# HOW TO COMPLETE THIS TASK
Search the records for the word "Toggle" and copy every line in which it occurs.

Content starts

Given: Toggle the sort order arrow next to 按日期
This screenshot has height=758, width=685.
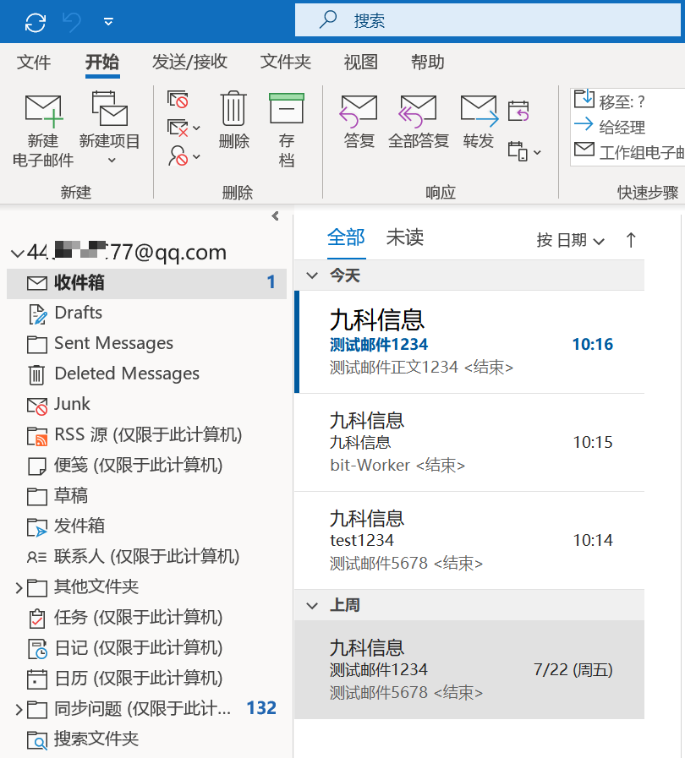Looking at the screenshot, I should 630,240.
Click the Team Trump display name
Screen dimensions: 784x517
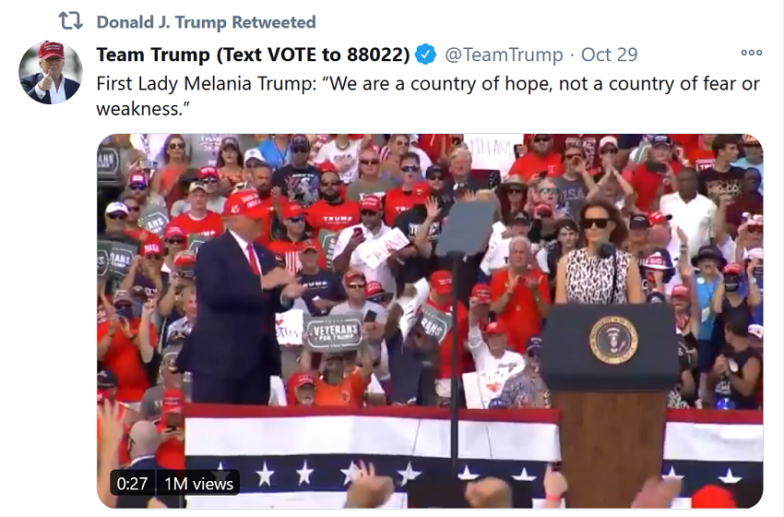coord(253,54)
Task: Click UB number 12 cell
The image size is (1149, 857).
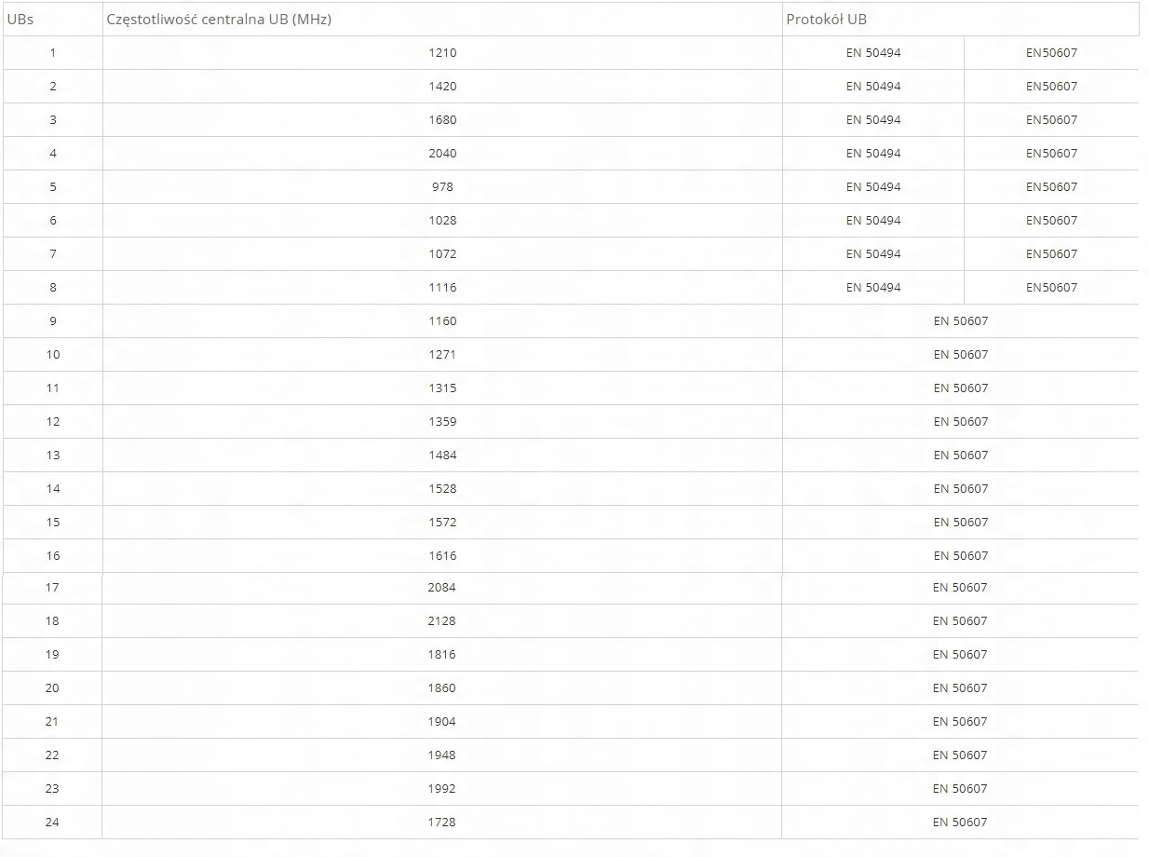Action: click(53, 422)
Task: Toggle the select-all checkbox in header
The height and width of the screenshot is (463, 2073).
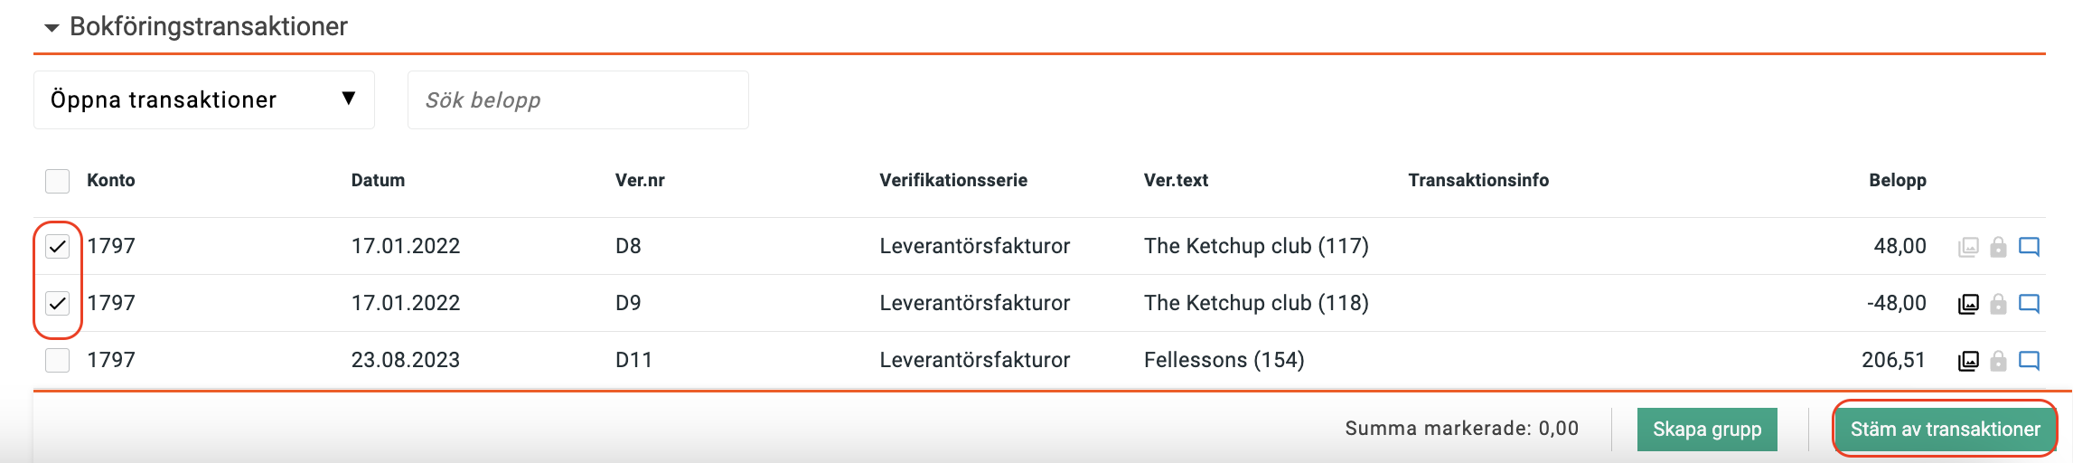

Content ends

# ANSWER FOR THE TASK
Given: Toggle the sort order arrow next to 按日期
Task: Toggle the select-all checkbox in header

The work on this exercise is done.